I don’t see why not. Gmail is extremely reliable, and you can mitigate any dependency by using your own custom domain name and redirecting to Gmail. If you decide you no longer like Gmail, it’s then trivially easy to switch to a different provider. But I don’t see much difference between paid-for business Gmail and free Gmail. They use the same infrastructure.
I agree about that. But getting your own domain name means you are now paying for a service. Which is what the OP seems to want to avoid. And is way past what most people are are interesting in doing. Eventually it is the name resolution that you most care about.
There is no online service you can sign up for, not use for 10 or 15 years, and expect the sign-on system to be just like you left it. They are going to change things while you are gone. And if you had been using it all along, you would have gotten ample notification of those changes as they happened.
Like nearly everyone on Earth, I have a Google account. Which includes GMail. I don’t use my GMail address except as an emergency backup or for rare occasions where I really need two distinct addresses. About once every 6 months I clean out the inbox and look for any surprises.
But my browser & my Android are logged into my Google account pretty much 24/7/365. And every month or so a pop-up appears and says
Are you sure that [phone number] is still your valid phone number? Are you sure that [my other non-gmail email] is your valid account recovery email? If not, click here to update them.
It would take years, if not decades, of active neglect for me to get locked out of my Google account. The OP’s issue of “not trusting Google” seems nonsensical. It’s definitely counterproductive.
Switching gears …
In one sense, Google accounts are disposable. If you somehow manage to lock yourself out of one forever, just create a new one. if you lose access to one that is long dormant, that raises the question of why you want that account back so badly versus just creating a new one.
An issue I do see that applies to all of us, not just the OP, is what I’ll call “the digital basement”. Most of us have an IRL basement, attic, shed, etc., full of old unused stuff and memorabilia. On a daily basis we don’t access it, but we know it’s there and it being there gives us comfort.
Once in a great while we want to look at or use a bit of that stuff, so we go hunting for it. If it’s lost or destroyed (water, mice, rot, etc.), that’s a sad thing. We’re content enough to store the stuff less than perfectly archivally, and we accept the possibility of loss of a bit of it even as we assume everything will always be available in pristine condition.

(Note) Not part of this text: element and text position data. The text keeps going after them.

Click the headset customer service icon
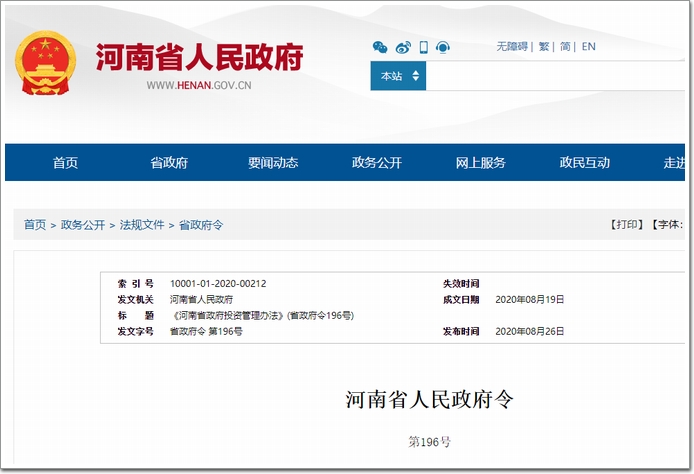694x474 pixels. point(443,47)
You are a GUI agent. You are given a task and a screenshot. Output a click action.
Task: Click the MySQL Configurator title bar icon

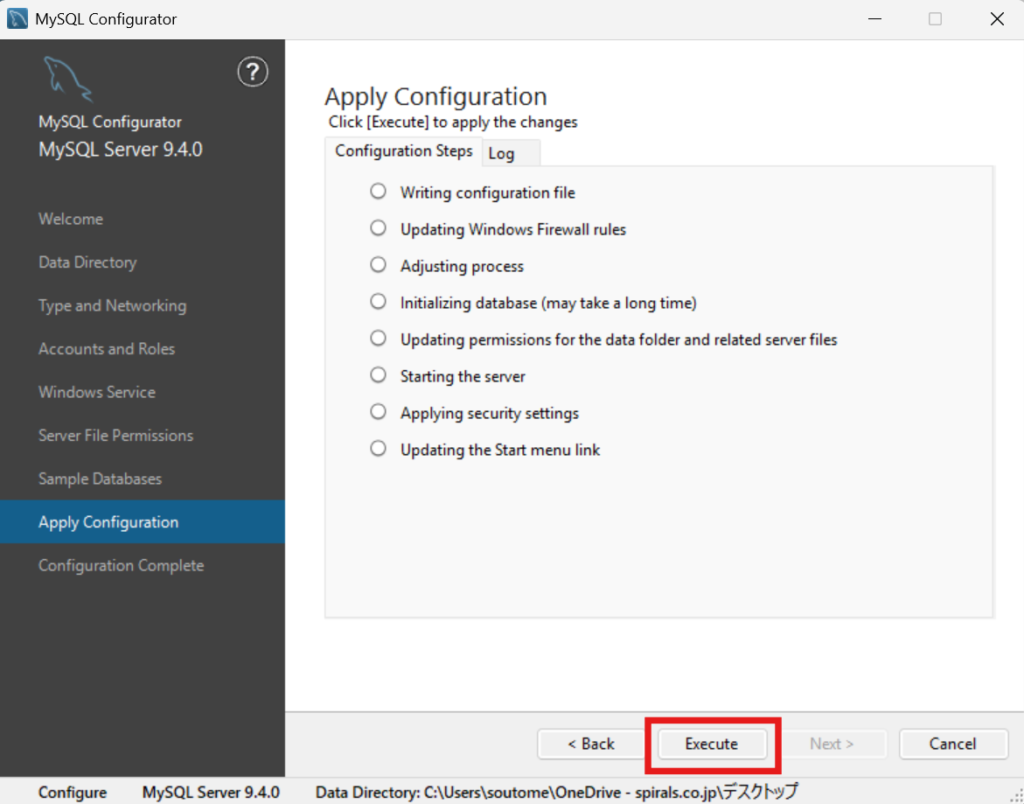click(17, 19)
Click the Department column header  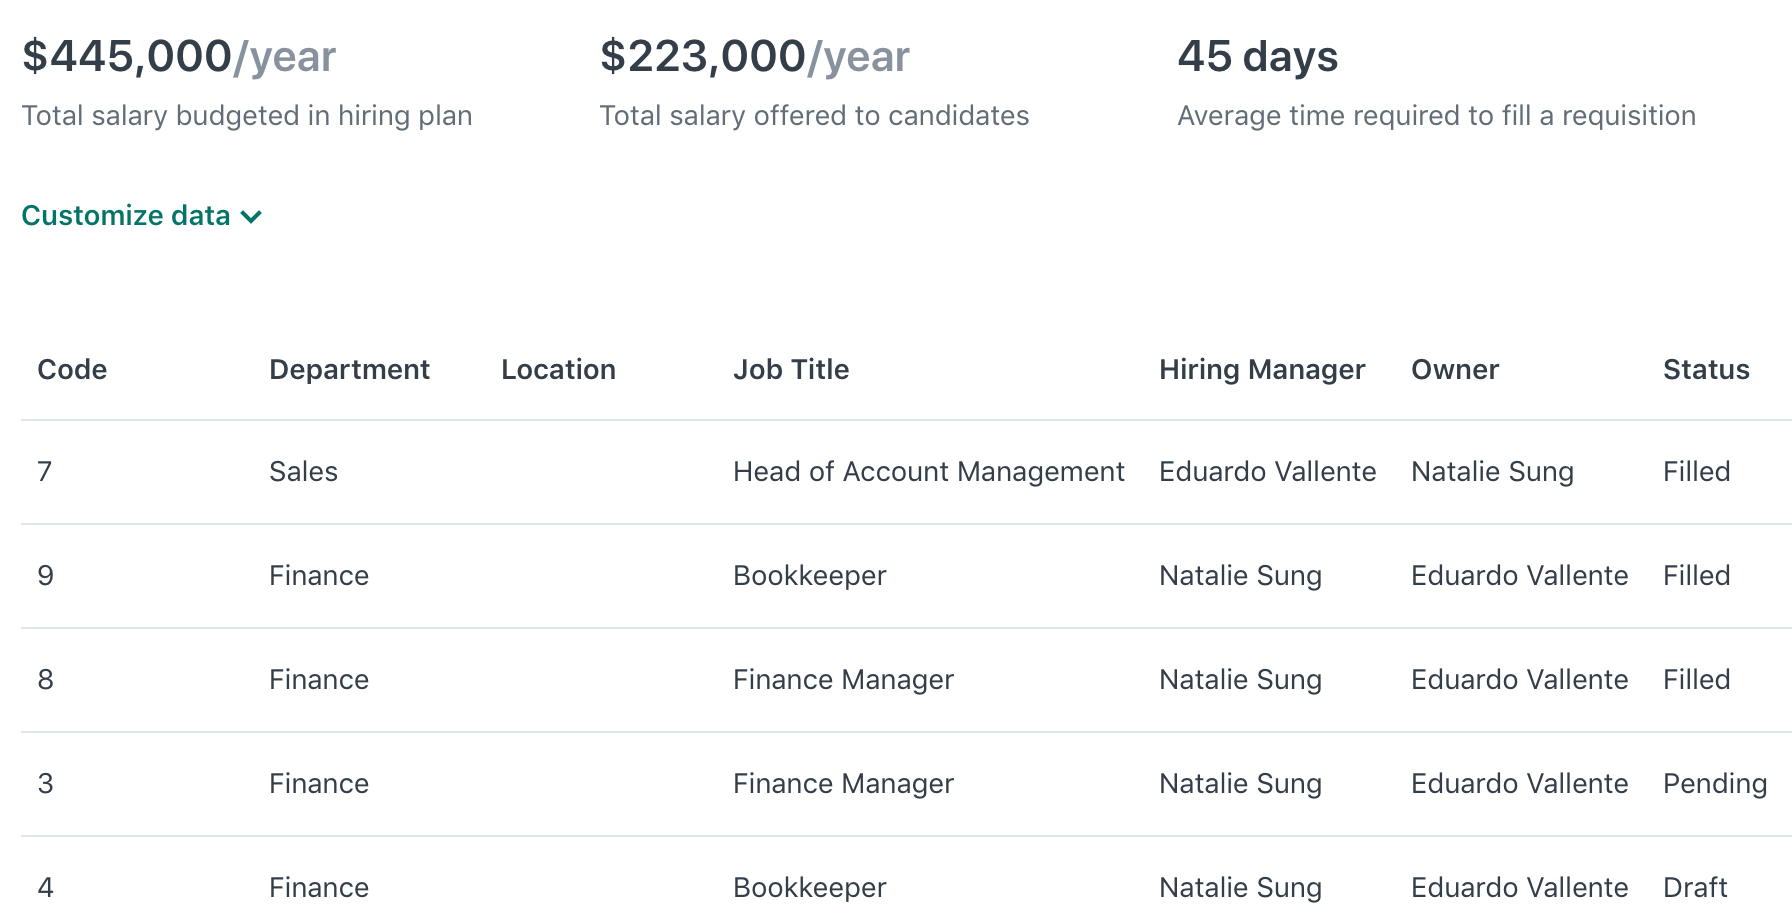click(x=349, y=369)
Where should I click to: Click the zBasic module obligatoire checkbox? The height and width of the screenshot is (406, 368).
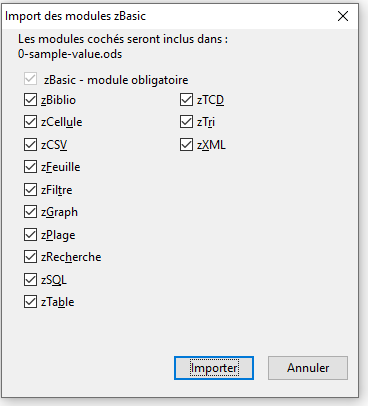(30, 79)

We’re each developing a similar digital basement on local hard drives, backup tapes, etc. and a similar online basement at various web-based or cloud-based services. Which basements we’d like to assume are perpetual. They’re not. e.g. Google isn’t going to lose your stuff. But they may lock you out of it if you try hard enough to lose your keys. So don’t do that.
Last point:
AIUI it is against the law to access any online account belonging to a dead person. Lots of people do it, but it’s a violation of one of the US’s anti-hacking laws.
I can say it’s 100% illegal to access the online financial logins of a dead person. If the bank or broker or whatever figures out it’s you, that will lock those logins and you will find all future IRL interactions with that institution will start from the assumption that you are a criminal trying to steal the decedent’s money. My late wife was an attorney in that area and it goes very badly for the innocent heirs who thought they were doing the right thing my logging onto dead granny’s bank account to see which bills needed paying.
But you’re not having trouble logging into your account. You’re having trouble logging in to someone else’s account. That’s by design. Make your own. You won’t have any problems and I promise they won’t arbitrarily decide to not give you access.
Other options are outlook.com; yahoo.com; hotmail.com; excite.com. Gmail and Outlook are your best options IMO.